UK Foreign Office updates travel advice for Italy over safety fears

The Foreign Office has issued fresh guidance for those venturing to Italy with plans to hike, cautioning them about an increased chance of bear encounters. This trekking alert specifically concerns the Trentino area due to rising concerns over bear incidents.

Controversy struck Italian officials earlier in the year when they announced intentions to cull eight bears annually after several attacks on humans. Roberto Failoni, a Trentino government member overseeing forest management, expressed then, "We want to put the brakes on the growth of the bear population, to guarantee the safety of people."

A tragic incident occurred last year involving a bear identified as JJ4, which led to the death of runner Andrea Papi during his run in the Brenta Dolomites, part of the Alps. Another bear attack involved MJ5, who had previously assaulted a hiker within the same region only weeks before.

Updating their advice this week, The Foreign Office is directing prospective hikers to consult an Italian website to arm themselves with proper safety guidelines. The Foreign, Commonwealth and Development Office (FCDO) implored holiday-goers: "If you are planning on hiking in the Trentino region, read what to do if you see a brown bear." advises: "Bears usually avoid contact with humans because they perceive them as a danger. However, if you are visiting an area where they are native, it is important to know what to do in case of an encounter", reports the Express.

Brown bears have been behind a number of attacks on humans in Italy recently
Brown bears have been behind a number of attacks on humans in Italy in recent years -Credit:Getty


  • Bears only attack when surprised or provoked.

  • Female bears with cubs have a strong protective instinct.

  • To avoid an encounter with a bear, it is important to make yourself noticed (clapping, singing, whistling, etc.) and stay on the path.

  • Keep your dog on a leash. Otherwise there is a risk that he will approach, disturb or attack a bear and, if he comes back to you, will bring him to you.

  • If you see a bear, do not disturb or approach.

  • Never feed a bear, even if it seems calm.

  • Stay away from a bear that is eating.

  • Do not approach or enter a bear den.

  • Do not leave food debris behind in the forest.

Italian rules of conduct if someone comes face to face with a bear

  • The most important thing in an encounter with a bear is to remain calm.

  • If you see a bear in the distance, go back the way you came so that the bear has room to continue on its way. Important: do not run away!
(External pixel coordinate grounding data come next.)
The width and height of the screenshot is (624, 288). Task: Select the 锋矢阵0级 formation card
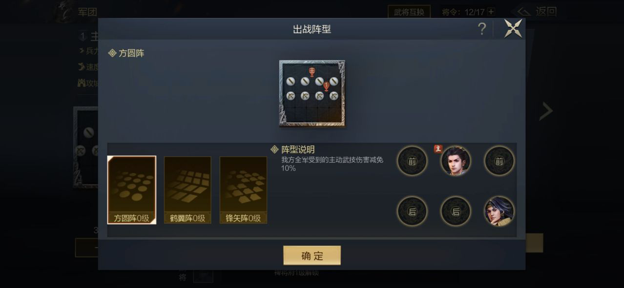click(x=243, y=190)
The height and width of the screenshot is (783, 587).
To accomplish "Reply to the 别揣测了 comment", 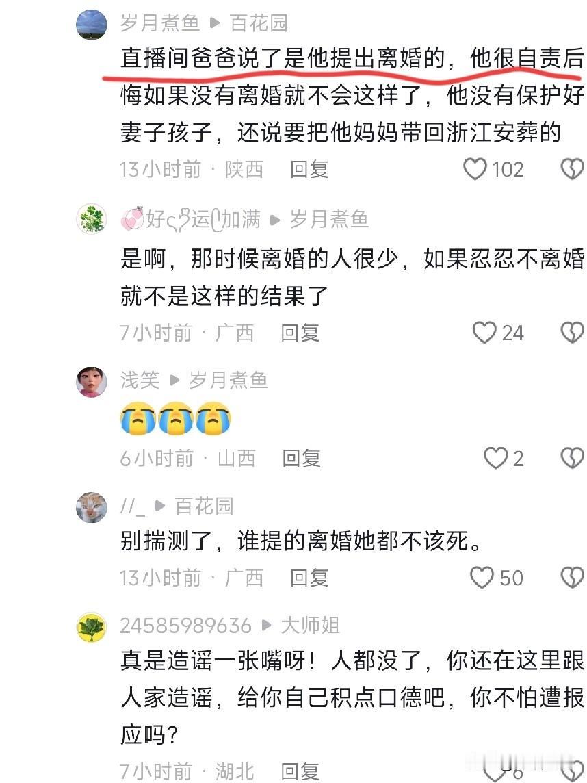I will pos(309,578).
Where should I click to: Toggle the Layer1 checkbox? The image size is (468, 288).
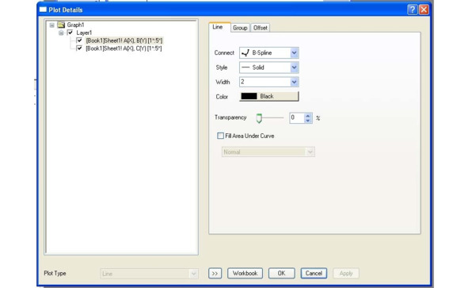pos(70,33)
  • It is possible that the bear will stand on its hind legs or approach without seeing you, as bears do not have very good eyesight and may not notice the presence of humans. In this case, signal your presence by speaking softly so that the bear can sense you without perceiving you as a danger. The bear will probably retreat immediately.

  • If you get close to a bear (even if it is a mother with cubs), stop, stay calm and back away slowly, without sudden movements and without screaming.

  • Do not throw stones or other objects towards the bear.

  • If the bear attacks you, do not react, stay calm or lie down slowly with your face down. The bear will probably stay close to you without physical contact.

  • It is difficult to know if it is a fake attack or not. Playing dead before the contact gives the bear the feeling that you are not a danger. Lie on the ground, interlock your fingers at the back of your neck and shield your head with your arms. Try to remain still until the bear stops the attack and moves away. Do not run, shout or try to hit the animal. If you are wearing a backpack, it can be useful to protect yourself.

  • Bears are excellent climbers and can run up to 50 km/h. So don’t try to escape a bear by climbing a tree or running away unless you can get to a safe place (e.g. your car) within a short distance.

The government department also warned holidaymakers to check weather reports before embarking on hikes. It also recommends travel insurance should include mountain rescue services, helicopter costs and repatriation to your country of residence or transfer to neighbouring countries for treatment, especially if you are planning activities such as mountain biking and climbing.

The advice adds: "Check weather forecasts and conditions and make sure you're properly equipped for the worst-case scenario with items such as a map, compass, GPS and telecommunication equipment. Risks are greater if you undertake any activity alone. You may want to hire a guide for expert advice. Always leave copies of your itinerary with someone."